Push Cart
The push cart was the first store on the Lower East Side. Four wheels. A wooden platform. A canvas awning if you were lucky. The push cart vendor stood behind his cart on Orchard Street and sold whatever he had. Pickles. Shoes. Fabric. Knishes. The push cart was the department store of the immigrant.
Orchard Street on a Sunday morning was a hundred push carts in a row. You could not see the street. You could not see the curb. You saw carts and vendors and customers and the negotiations were loud and the prices were negotiable and the merchandise was right there in front of you. No packaging. No barcode. No return policy. You squeezed the tomato and if the tomato was good you bought the tomato.

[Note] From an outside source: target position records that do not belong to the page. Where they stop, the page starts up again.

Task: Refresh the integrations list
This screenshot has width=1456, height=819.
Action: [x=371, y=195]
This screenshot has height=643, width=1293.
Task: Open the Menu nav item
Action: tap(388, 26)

My grandfather had a push cart on Hester Street. He sold handkerchiefs. He told me the push cart taught him everything about America. He said America is a place where a man with nothing can stand on a corner and sell something. He said the push cart was the first rung of the ladder. He said the ladder goes up but you have to bring your own cart.
The city killed the push carts in the nineteen thirties. Robert Moses said they were unsanitary. Robert Moses said they blocked traffic. Robert Moses moved the vendors into indoor markets. The Essex Street Market. The First Avenue Market. The vendors went inside and the streets went quiet and the sidewalks got wider and something was missing. The something was the push cart.
The food truck is the push cart with an engine. The food truck has a generator and a ventilation system and a health department grade and an Instagram account. The food truck does what the push cart did but the food truck costs sixty thousand dollars. My grandfather's push cart cost twelve dollars. He made it back in a week selling handkerchiefs on Hester Street.